==== TESTO FORNITO
Tesi etd-11242016-122449


Tipo di tesi
Tesi di laurea magistrale LM5
Autore
IUDICI, MARCO PAOLO
URN
etd-11242016-122449
Titolo
La qualificazione delle imprese nella disciplina dei lavori pubblici
Dipartimento
GIURISPRUDENZA
Corso di studi
GIURISPRUDENZA
Relatori
relatore Prof.ssa Passalacqua, Michela
Parole chiave
  • appalti
  • qualificazione
Data inizio appello
14/12/2016
Consultabilità
Completa
Riassunto
Quando nel mondo giuridico si fa riferimento ad una norma, si è soliti ricollegare la stessa, alla figura del Legislatore e ad una precisa prescrizione di legge, sì da qualificarla per tale, sulla base del suo carattere intrinsecamente cogente ed imperativamente vincolante, per tutti i suoi destinatari.
Se però si trascende il campo meramente giuridico e si entra in altri settori dell’economia, ci si può trovare di fronte ad una norma diversamente concepita e diversamente operante nei confronti della collettività.
E’il caso ad es. e con specifico riferimento alla qualità, della c.d. norma tecnica, che consiste sostanzialmente in una previsione di applicazione volontaria, contenuta in un documento di natura tecnica, messo a punto consensualmente dalle parti interessate e che definisce “lo stato dell’ arte” di un determinato prodotto, processo o servizio, al fine di migliorare l’economicità di un processo produttivo o di un’organizzazione, la commerciabilità, l’ utilizzabilità ovvero la sicurezza d’uso di un prodotto o di un servizio, ovvero ancora il rapporto di un processo produttivo con l’ambiente circostante.
========
ISTRUZIONE DATA A:
Rispondi a queste domande sulla scheda della tesi:
(i) Chi è indicato come relatore?
(ii) Qual è la data di inizio appello?
(iii) Secondo il riassunto, da chi viene messo a punto il documento tecnico che contiene la norma tecnica?
ISTRUZIONE DATA B: Ricopia senza modifiche il tratto della scheda della tesi che va da "Se però si trascende" fino a "con l’ambiente circostante.".
==== DATI REGISTRATI
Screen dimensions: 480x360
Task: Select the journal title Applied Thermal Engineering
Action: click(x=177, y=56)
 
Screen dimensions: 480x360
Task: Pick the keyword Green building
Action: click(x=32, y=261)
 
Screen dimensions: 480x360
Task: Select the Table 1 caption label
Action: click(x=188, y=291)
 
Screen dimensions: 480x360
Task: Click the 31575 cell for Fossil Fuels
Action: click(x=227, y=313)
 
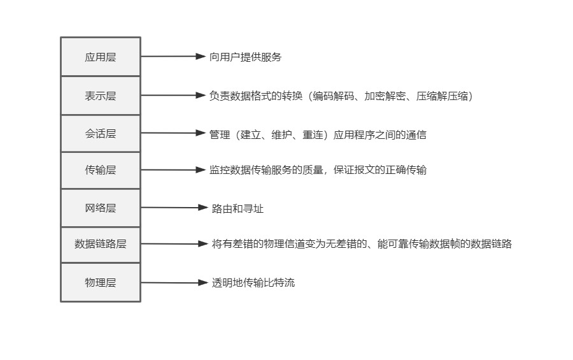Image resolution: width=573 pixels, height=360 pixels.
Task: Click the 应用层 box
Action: click(x=101, y=57)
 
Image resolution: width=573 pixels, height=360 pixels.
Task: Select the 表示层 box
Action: click(x=101, y=96)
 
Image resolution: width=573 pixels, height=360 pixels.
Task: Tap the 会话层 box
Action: click(x=101, y=134)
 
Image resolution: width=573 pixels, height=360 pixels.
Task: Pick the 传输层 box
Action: click(x=101, y=170)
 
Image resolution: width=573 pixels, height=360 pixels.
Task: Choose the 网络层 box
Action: click(x=101, y=208)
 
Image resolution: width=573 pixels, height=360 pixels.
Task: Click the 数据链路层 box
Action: click(x=101, y=244)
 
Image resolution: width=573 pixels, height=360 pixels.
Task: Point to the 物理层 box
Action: click(x=101, y=282)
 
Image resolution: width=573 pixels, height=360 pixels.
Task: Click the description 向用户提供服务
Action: click(x=245, y=57)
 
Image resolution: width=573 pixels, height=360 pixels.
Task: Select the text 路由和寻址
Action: click(x=237, y=208)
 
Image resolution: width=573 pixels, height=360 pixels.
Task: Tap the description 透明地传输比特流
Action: click(x=253, y=283)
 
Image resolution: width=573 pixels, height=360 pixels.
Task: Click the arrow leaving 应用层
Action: click(x=173, y=57)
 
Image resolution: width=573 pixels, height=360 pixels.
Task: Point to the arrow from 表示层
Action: click(x=173, y=96)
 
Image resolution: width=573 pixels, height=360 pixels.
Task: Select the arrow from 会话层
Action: click(x=173, y=133)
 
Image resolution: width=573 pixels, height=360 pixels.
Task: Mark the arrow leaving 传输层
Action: click(x=173, y=170)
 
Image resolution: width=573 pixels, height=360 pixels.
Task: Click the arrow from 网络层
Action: click(x=174, y=208)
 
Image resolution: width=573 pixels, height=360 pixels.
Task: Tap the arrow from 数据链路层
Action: click(x=174, y=244)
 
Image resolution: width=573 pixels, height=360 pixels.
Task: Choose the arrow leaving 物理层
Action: click(x=174, y=283)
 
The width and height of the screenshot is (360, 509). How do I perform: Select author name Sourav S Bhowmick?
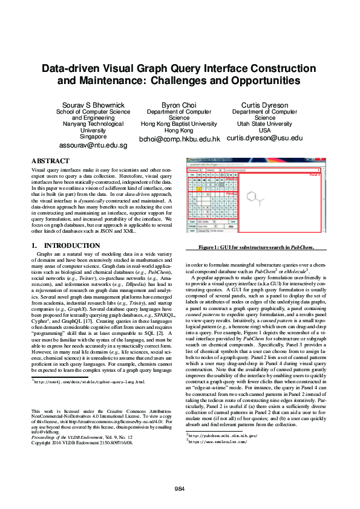click(93, 105)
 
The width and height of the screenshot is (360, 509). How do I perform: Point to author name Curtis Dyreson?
click(264, 105)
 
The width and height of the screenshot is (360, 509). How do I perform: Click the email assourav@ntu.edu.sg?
click(93, 146)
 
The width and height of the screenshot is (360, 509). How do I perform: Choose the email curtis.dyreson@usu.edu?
click(264, 138)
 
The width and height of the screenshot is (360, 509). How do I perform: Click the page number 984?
click(180, 488)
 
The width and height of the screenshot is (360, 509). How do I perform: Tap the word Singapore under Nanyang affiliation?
click(93, 137)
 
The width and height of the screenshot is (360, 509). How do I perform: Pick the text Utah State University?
click(264, 124)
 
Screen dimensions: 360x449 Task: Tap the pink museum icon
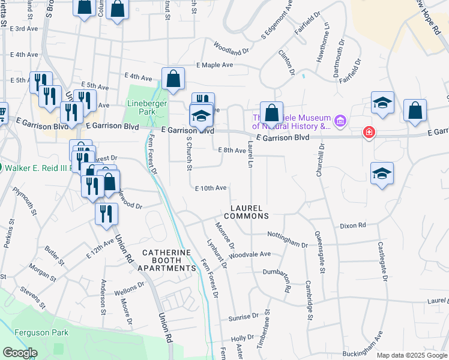tap(340, 122)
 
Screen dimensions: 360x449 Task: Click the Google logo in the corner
tap(19, 353)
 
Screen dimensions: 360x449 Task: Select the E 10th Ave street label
tap(211, 188)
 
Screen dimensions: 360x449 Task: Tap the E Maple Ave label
tap(214, 65)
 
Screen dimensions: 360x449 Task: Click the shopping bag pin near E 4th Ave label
tap(173, 79)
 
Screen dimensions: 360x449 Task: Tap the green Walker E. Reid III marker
tap(1, 167)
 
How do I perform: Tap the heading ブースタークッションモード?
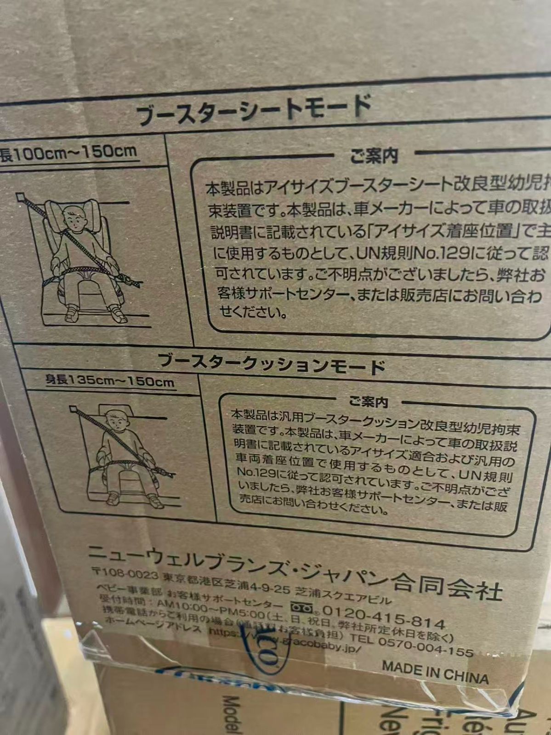click(x=271, y=363)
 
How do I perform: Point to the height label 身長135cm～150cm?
click(x=109, y=381)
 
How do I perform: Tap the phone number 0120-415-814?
click(x=383, y=616)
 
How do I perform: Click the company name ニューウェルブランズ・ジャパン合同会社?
click(x=294, y=570)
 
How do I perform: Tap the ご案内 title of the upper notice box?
click(x=373, y=156)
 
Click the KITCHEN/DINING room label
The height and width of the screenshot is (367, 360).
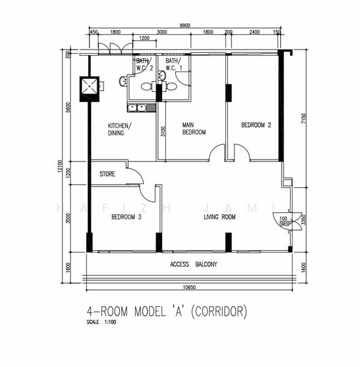click(119, 129)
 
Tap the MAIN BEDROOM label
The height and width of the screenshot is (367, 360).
click(193, 128)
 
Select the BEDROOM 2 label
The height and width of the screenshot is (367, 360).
click(256, 125)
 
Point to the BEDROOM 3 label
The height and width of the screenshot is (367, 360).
click(126, 217)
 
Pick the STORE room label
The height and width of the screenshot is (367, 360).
click(107, 174)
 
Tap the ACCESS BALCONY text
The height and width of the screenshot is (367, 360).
click(193, 265)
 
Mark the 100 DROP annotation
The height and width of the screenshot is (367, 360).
click(283, 221)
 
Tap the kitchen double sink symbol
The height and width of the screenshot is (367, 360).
click(137, 108)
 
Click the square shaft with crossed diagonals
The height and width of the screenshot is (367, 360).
click(89, 87)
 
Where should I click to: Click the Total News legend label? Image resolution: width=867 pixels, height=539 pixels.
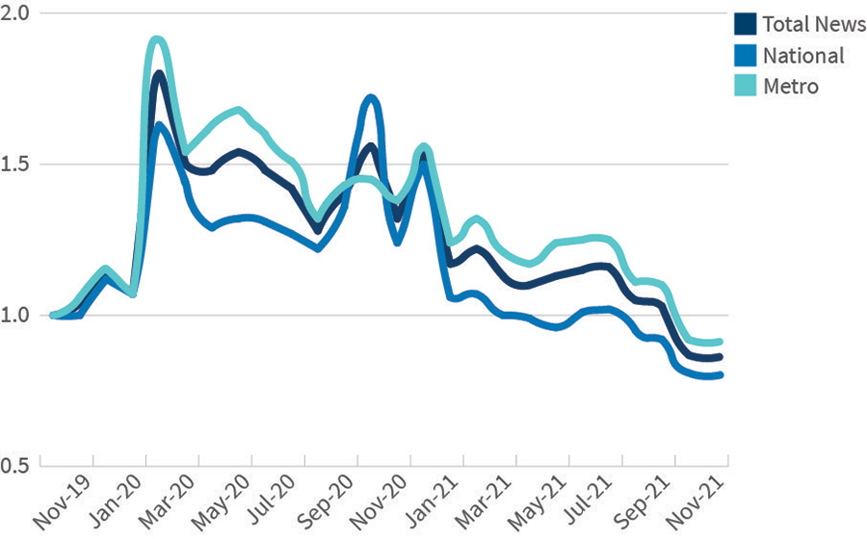813,24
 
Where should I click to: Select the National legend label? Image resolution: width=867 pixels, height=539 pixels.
802,55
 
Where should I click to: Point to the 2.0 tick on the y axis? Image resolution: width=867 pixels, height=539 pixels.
16,13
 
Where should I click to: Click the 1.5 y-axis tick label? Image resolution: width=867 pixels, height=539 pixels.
16,165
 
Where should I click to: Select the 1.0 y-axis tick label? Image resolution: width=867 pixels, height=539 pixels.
16,316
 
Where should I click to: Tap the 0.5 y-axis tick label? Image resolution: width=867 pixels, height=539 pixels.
16,466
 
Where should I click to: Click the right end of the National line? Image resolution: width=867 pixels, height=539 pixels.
721,375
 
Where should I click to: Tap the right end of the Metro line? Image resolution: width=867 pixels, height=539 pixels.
721,342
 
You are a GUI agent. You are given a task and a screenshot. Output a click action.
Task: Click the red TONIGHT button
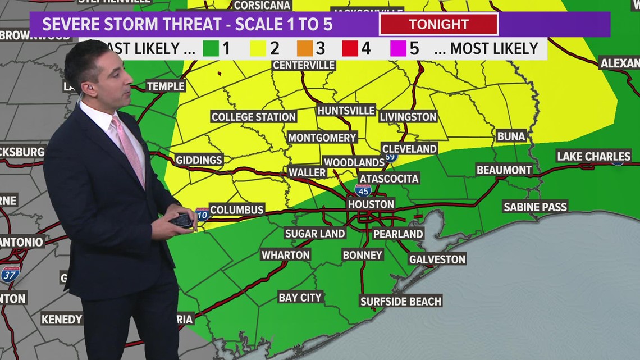pos(438,24)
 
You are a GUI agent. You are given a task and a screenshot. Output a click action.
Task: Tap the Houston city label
pos(371,204)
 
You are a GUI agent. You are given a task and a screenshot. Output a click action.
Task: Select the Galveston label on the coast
pos(437,259)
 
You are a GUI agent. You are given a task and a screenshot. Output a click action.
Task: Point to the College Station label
pos(253,117)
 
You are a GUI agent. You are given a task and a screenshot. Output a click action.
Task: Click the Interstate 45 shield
pos(363,191)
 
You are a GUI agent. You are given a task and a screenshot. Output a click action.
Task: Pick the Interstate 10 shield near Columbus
pos(202,214)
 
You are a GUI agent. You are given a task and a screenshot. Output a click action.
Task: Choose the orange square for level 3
pos(305,48)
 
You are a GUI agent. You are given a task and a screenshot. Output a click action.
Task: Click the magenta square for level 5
pos(398,48)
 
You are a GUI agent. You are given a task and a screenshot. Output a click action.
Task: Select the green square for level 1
pos(211,48)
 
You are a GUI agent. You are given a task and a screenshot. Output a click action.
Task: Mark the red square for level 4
pos(351,48)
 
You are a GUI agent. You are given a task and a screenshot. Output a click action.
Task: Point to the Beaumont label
pos(504,170)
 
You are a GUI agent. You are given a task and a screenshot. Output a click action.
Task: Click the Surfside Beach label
pos(401,301)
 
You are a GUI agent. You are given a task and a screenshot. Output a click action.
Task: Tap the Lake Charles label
pos(593,156)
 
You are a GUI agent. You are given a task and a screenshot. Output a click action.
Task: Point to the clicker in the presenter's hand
pos(182,220)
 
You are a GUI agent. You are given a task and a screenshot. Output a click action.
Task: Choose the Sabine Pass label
pos(535,207)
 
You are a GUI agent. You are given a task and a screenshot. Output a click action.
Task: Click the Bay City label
pos(300,297)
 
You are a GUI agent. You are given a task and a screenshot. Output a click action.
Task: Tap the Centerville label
pos(304,65)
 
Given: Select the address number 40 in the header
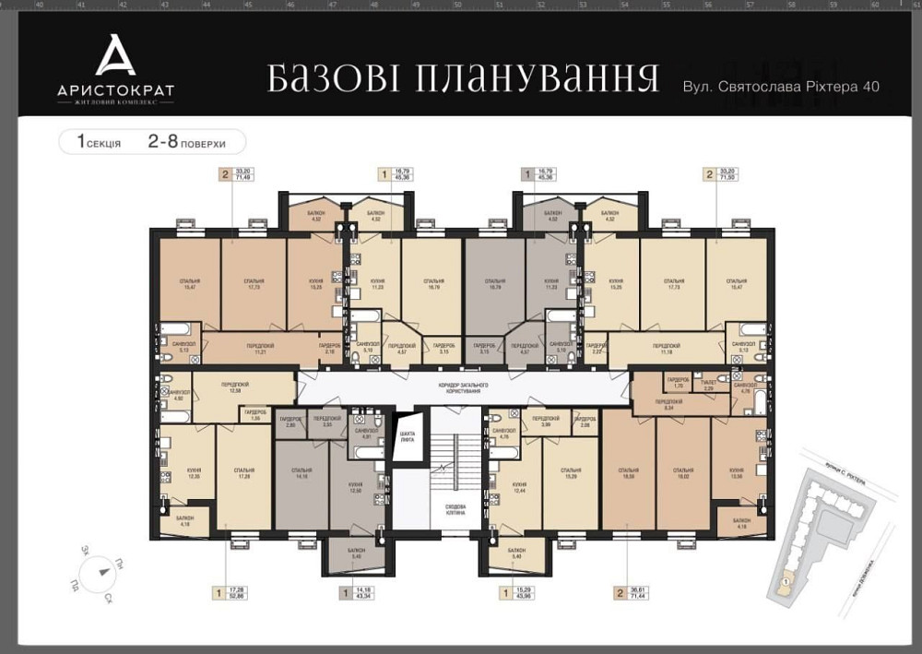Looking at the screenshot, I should coord(869,86).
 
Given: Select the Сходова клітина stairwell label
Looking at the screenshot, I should coord(455,510).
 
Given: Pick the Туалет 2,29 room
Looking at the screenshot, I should coord(709,385).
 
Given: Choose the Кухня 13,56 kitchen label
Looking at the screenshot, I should coord(737,471).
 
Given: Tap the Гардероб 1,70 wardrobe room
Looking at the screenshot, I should coord(679,382).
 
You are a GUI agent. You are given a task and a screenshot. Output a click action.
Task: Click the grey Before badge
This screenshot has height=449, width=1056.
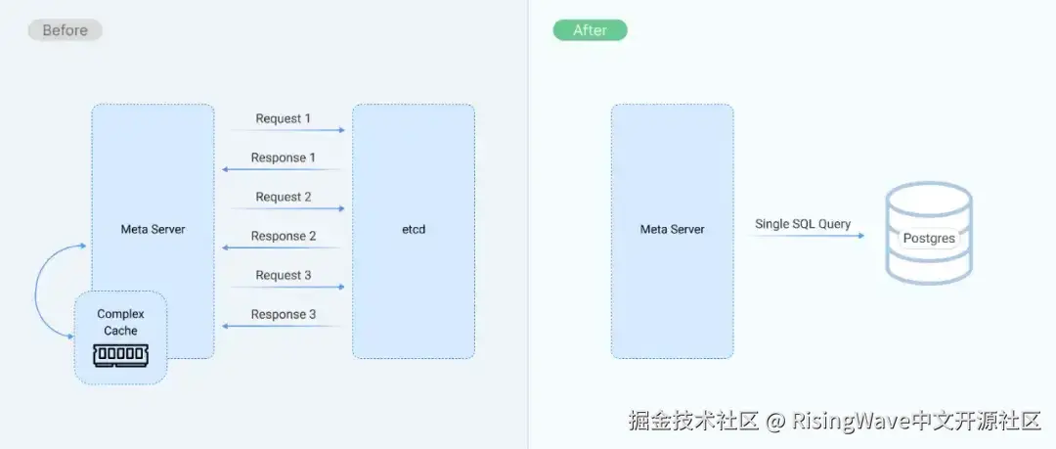pyautogui.click(x=65, y=30)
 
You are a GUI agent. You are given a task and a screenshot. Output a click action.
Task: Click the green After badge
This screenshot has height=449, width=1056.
pyautogui.click(x=590, y=30)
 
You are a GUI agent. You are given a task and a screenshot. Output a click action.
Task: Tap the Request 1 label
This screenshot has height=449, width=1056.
pyautogui.click(x=284, y=118)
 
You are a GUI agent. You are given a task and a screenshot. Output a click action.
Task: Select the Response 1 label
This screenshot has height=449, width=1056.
pyautogui.click(x=284, y=157)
========
RISULTATO A:
(i) Prof.ssa Passalacqua, Michela
(ii) 14/12/2016
(iii) Consensualmente dalle parti interessate

RISULTATO B:
Se però si trascende il campo meramente giuridico e si entra in altri settori dell’economia, ci si può trovare di fronte ad una norma diversamente concepita e diversamente operante nei confronti della collettività.
E’il caso ad es. e con specifico riferimento alla qualità, della c.d. norma tecnica, che consiste sostanzialmente in una previsione di applicazione volontaria, contenuta in un documento di natura tecnica, messo a punto consensualmente dalle parti interessate e che definisce “lo stato dell’ arte” di un determinato prodotto, processo o servizio, al fine di migliorare l’economicità di un processo produttivo o di un’organizzazione, la commerciabilità, l’ utilizzabilità ovvero la sicurezza d’uso di un prodotto o di un servizio, ovvero ancora il rapporto di un processo produttivo con l’ambiente circostante.